Roblox is probably the greatest contemporary example of a founder taking a very long view and never – not for a millisecond – doubting the relevance of the ultimate vision as they patiently build the broad foundation to underpin it.

Disney’s growth benefited from powerful network effects: as more people around the world saw its movies and TV shows, more of them would take their families and friends to visit the Disneyland theme park, buy merchandise and go to see its next production. That in turn brought more revenue that could be reinvested into even better productions in the future. Roblox’s growth is powered by similar self-reinforcing cycles, but these are turbocharged by the fact that all of Roblox’s content is generated by its community, which also reaches into all of central and eastern Europe, India and China. Unlike Disney’s production schedule, which was still limited by its staff of talented animators, artists, and writers, 100% of the content that can be experienced on Roblox was created by its users. What’s more, Roblox incorporates a robust economy based on its own Robux currency, which lets its creators earn a living by sharing in the revenue derived from players spending money on virtual goods and game features. All this gives the business almost infinite variety and scalability. In another sense, Roblox could be described as the love-child of Disney and YouTube.
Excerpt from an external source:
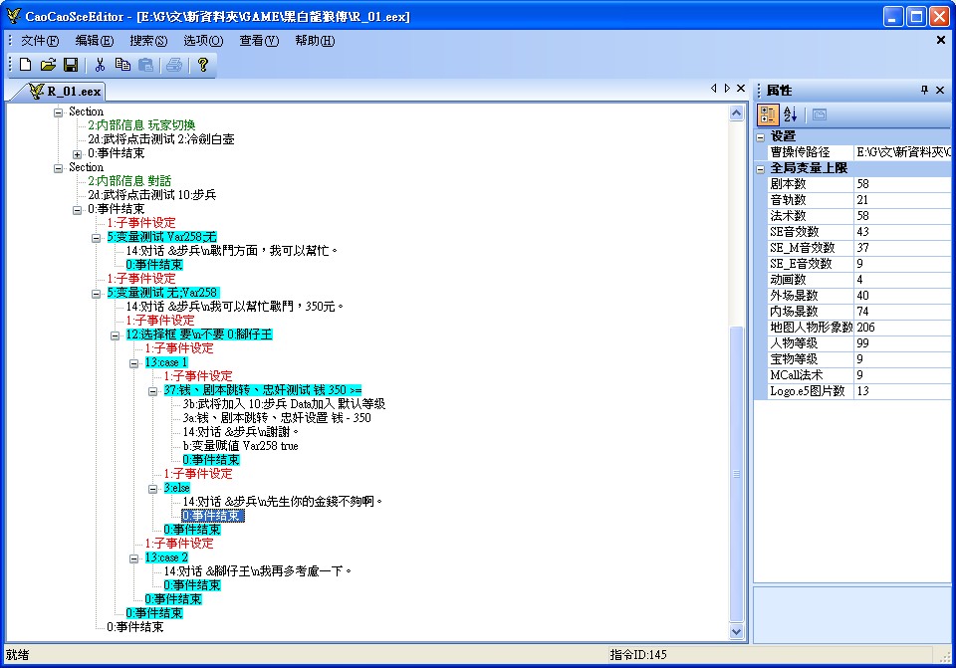Screen dimensions: 956x668
Task: Toggle auto-hide pin on 属性 panel
Action: tap(924, 90)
Roblox is probably the greatest contemporary example of a founder taking a very long view and never – not for a millisecond – doubting the relevance of the ultimate vision as they patiently build the broad foundation to underpin it. To arrive where it is today, Roblox had to resist the temptation to jump on the latest ‘hot’ game genre and try to build its own version of Minecraft, Clash of Clans, or Fortnite. Instead, Dave remained humbly focused on ensuring that Roblox would be the place the next version of these games could be built. This commitment to being entirely dependent on a community has remained since the first few users showed up. And while every content company these days prefers to see itself as a platform rather than a mere game publisher or software vendor, no one else had this single-minded objective from day one. The cost of setting off on a journey to be the platform upon which others construct the metaverse is that, for many years, you’ll be building it and waiting for them to show up. The prize of sticking to this plan is that when you ultimately do build it, the community will continue to bring the magic and keep the platform fresh and relevant indefinitely.
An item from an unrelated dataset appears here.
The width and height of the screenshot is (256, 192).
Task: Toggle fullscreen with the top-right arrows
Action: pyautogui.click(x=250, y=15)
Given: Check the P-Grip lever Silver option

Every so often, a company emerges that defies categorization because its value transcends the metrics applied to other ‘comparable’ companies – none of which are directly comparable. The outlier’s potential doesn’t lie in its product, nor in the games and experiences currently on the platform, nor even the platform and resources it offers to creators that gave rise to these games. Roblox’s potential derives from its leaders’ deep understanding of our visceral human need to connect, to create, and to experience things together, and from its unique architecture as a company that allows Roblox to deliver this. Roblox has opened a door into the world’s collective imagination and invited us all inside. It’s been a long march from the days of Interactive Physics to the gates of the metaverse but now is when things get really interesting.